→ **What you need to do**:
Write the whole listing out again, word for word.

→ **Material to process**:
########

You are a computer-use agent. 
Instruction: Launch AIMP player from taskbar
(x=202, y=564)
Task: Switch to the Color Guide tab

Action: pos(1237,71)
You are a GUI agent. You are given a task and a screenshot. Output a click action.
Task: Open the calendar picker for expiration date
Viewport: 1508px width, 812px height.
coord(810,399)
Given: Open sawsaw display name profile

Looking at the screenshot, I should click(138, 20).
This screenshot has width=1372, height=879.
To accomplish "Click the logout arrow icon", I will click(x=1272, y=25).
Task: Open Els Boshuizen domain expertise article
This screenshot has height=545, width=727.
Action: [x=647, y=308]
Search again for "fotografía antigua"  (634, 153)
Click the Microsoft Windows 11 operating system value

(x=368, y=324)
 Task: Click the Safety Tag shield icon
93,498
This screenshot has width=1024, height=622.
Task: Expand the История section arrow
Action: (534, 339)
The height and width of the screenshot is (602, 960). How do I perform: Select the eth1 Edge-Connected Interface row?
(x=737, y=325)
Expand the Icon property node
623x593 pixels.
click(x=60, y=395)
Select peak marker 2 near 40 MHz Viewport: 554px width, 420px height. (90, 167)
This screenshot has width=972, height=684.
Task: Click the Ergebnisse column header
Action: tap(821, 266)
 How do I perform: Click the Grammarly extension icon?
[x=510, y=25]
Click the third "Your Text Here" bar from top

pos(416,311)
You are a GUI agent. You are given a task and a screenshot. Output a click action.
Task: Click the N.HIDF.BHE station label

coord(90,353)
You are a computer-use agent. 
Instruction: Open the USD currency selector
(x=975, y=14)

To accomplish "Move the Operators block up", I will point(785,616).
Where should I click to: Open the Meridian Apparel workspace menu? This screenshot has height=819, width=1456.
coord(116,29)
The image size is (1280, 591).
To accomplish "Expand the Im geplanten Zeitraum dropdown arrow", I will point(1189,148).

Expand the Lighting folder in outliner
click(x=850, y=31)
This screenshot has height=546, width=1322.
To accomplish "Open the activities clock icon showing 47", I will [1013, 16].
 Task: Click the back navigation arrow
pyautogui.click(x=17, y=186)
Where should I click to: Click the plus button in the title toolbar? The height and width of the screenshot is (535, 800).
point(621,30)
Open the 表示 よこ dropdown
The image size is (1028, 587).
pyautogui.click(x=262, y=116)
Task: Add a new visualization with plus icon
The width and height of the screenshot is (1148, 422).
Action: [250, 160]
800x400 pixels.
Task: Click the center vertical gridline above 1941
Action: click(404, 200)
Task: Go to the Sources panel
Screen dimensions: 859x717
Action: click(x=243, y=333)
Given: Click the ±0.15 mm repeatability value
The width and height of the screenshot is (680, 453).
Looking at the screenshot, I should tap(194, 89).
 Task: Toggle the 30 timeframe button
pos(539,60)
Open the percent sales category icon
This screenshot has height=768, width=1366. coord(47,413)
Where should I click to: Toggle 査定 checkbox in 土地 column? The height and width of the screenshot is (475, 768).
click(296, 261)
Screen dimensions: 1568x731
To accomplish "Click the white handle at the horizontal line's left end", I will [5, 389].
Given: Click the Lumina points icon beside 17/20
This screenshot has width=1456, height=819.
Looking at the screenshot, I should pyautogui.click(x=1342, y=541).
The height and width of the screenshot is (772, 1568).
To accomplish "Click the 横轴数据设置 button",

########

→ **Exercise response**:
You are a computer-use agent. 
Instruction: Launch AIMP player from taskbar
(x=202, y=564)
Task: Switch to the Color Guide tab

Action: pos(1237,71)
You are a GUI agent. You are given a task and a screenshot. Output a click action.
Task: Open the calendar picker for expiration date
Viewport: 1508px width, 812px height.
coord(810,399)
Given: Open sawsaw display name profile

Looking at the screenshot, I should click(138, 20).
This screenshot has width=1372, height=879.
To accomplish "Click the logout arrow icon", I will click(x=1272, y=25).
Task: Open Els Boshuizen domain expertise article
This screenshot has height=545, width=727.
Action: [x=647, y=308]
Search again for "fotografía antigua"  (634, 153)
Click the Microsoft Windows 11 operating system value

(x=368, y=324)
 Task: Click the Safety Tag shield icon
93,498
This screenshot has width=1024, height=622.
Task: Expand the История section arrow
Action: (534, 339)
The height and width of the screenshot is (602, 960). How do I perform: Select the eth1 Edge-Connected Interface row?
(x=737, y=325)
Expand the Icon property node
623x593 pixels.
click(x=60, y=395)
Select peak marker 2 near 40 MHz Viewport: 554px width, 420px height. (90, 167)
This screenshot has width=972, height=684.
Task: Click the Ergebnisse column header
Action: tap(821, 266)
 How do I perform: Click the Grammarly extension icon?
[x=510, y=25]
Click the third "Your Text Here" bar from top

pos(416,311)
You are a GUI agent. You are given a task and a screenshot. Output a click action.
Task: Click the N.HIDF.BHE station label

coord(90,353)
You are a computer-use agent. 
Instruction: Open the USD currency selector
(x=975, y=14)

To accomplish "Move the Operators block up", I will point(785,616).
Where should I click to: Open the Meridian Apparel workspace menu? This screenshot has height=819, width=1456.
coord(116,29)
The image size is (1280, 591).
To accomplish "Expand the Im geplanten Zeitraum dropdown arrow", I will point(1189,148).

Expand the Lighting folder in outliner
click(x=850, y=31)
This screenshot has height=546, width=1322.
To accomplish "Open the activities clock icon showing 47", I will [1013, 16].
 Task: Click the back navigation arrow
pyautogui.click(x=17, y=186)
Where should I click to: Click the plus button in the title toolbar? The height and width of the screenshot is (535, 800).
point(621,30)
Open the 表示 よこ dropdown
The image size is (1028, 587).
pyautogui.click(x=262, y=116)
Task: Add a new visualization with plus icon
The width and height of the screenshot is (1148, 422).
Action: [250, 160]
800x400 pixels.
Task: Click the center vertical gridline above 1941
Action: click(404, 200)
Task: Go to the Sources panel
Screen dimensions: 859x717
Action: click(x=243, y=333)
Given: Click the ±0.15 mm repeatability value
The width and height of the screenshot is (680, 453).
Looking at the screenshot, I should tap(194, 89).
 Task: Toggle the 30 timeframe button
pos(539,60)
Open the percent sales category icon
This screenshot has height=768, width=1366. coord(47,413)
Where should I click to: Toggle 査定 checkbox in 土地 column? The height and width of the screenshot is (475, 768).
click(296, 261)
Screen dimensions: 1568x731
To accomplish "Click the white handle at the horizontal line's left end", I will [5, 389].
Given: Click the Lumina points icon beside 17/20
This screenshot has width=1456, height=819.
Looking at the screenshot, I should pyautogui.click(x=1342, y=541).
The height and width of the screenshot is (772, 1568).
To accomplish "Click the 横轴数据设置 button",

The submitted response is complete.